Using the records below, transcribe word for word the stretch from the line that contains "Click the Information column header" through the line that contains "Click gray Y button icon on left", both end lines included, and nothing else.

Stored records -
--

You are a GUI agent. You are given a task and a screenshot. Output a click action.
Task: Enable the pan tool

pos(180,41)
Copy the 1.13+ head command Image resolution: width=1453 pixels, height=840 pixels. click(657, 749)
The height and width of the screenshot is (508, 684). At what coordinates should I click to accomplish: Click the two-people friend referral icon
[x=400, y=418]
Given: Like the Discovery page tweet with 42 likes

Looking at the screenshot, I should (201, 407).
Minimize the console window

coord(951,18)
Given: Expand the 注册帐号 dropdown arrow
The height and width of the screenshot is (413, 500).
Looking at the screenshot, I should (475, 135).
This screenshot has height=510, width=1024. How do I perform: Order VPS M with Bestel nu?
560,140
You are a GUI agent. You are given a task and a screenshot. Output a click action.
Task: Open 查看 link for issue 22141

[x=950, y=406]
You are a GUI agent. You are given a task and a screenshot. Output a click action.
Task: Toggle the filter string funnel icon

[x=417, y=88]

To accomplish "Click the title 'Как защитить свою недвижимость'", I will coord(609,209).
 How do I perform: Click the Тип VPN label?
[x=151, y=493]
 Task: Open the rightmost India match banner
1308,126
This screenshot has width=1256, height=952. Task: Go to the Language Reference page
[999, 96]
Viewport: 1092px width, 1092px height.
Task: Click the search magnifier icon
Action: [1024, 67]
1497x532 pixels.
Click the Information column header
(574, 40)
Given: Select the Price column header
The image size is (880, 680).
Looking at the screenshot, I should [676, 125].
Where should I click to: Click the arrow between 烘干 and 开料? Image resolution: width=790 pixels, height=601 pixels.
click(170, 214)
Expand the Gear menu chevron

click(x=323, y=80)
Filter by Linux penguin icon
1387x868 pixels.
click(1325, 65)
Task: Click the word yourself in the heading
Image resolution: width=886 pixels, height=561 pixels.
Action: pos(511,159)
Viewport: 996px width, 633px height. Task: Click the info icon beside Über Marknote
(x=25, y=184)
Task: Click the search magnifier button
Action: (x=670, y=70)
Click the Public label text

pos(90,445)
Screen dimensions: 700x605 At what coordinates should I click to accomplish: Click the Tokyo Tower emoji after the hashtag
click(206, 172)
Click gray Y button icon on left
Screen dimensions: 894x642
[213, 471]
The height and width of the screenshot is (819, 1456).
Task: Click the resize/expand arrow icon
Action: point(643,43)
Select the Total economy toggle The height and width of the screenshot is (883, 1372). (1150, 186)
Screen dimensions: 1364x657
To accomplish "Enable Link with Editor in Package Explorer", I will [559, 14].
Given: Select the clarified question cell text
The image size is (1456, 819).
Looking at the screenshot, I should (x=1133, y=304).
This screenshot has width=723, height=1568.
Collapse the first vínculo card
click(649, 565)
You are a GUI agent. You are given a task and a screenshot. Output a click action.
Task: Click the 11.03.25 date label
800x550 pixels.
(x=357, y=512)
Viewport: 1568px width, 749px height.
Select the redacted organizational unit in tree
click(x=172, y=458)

--

Task response -
Click the Information column header
(574, 40)
Given: Select the Price column header
The image size is (880, 680).
Looking at the screenshot, I should [676, 125].
Where should I click to: Click the arrow between 烘干 and 开料? Image resolution: width=790 pixels, height=601 pixels.
click(170, 214)
Expand the Gear menu chevron

click(x=323, y=80)
Filter by Linux penguin icon
1387x868 pixels.
click(1325, 65)
Task: Click the word yourself in the heading
Image resolution: width=886 pixels, height=561 pixels.
Action: pos(511,159)
Viewport: 996px width, 633px height. Task: Click the info icon beside Über Marknote
(x=25, y=184)
Task: Click the search magnifier button
Action: (x=670, y=70)
Click the Public label text

pos(90,445)
Screen dimensions: 700x605 At what coordinates should I click to accomplish: Click the Tokyo Tower emoji after the hashtag
click(206, 172)
Click gray Y button icon on left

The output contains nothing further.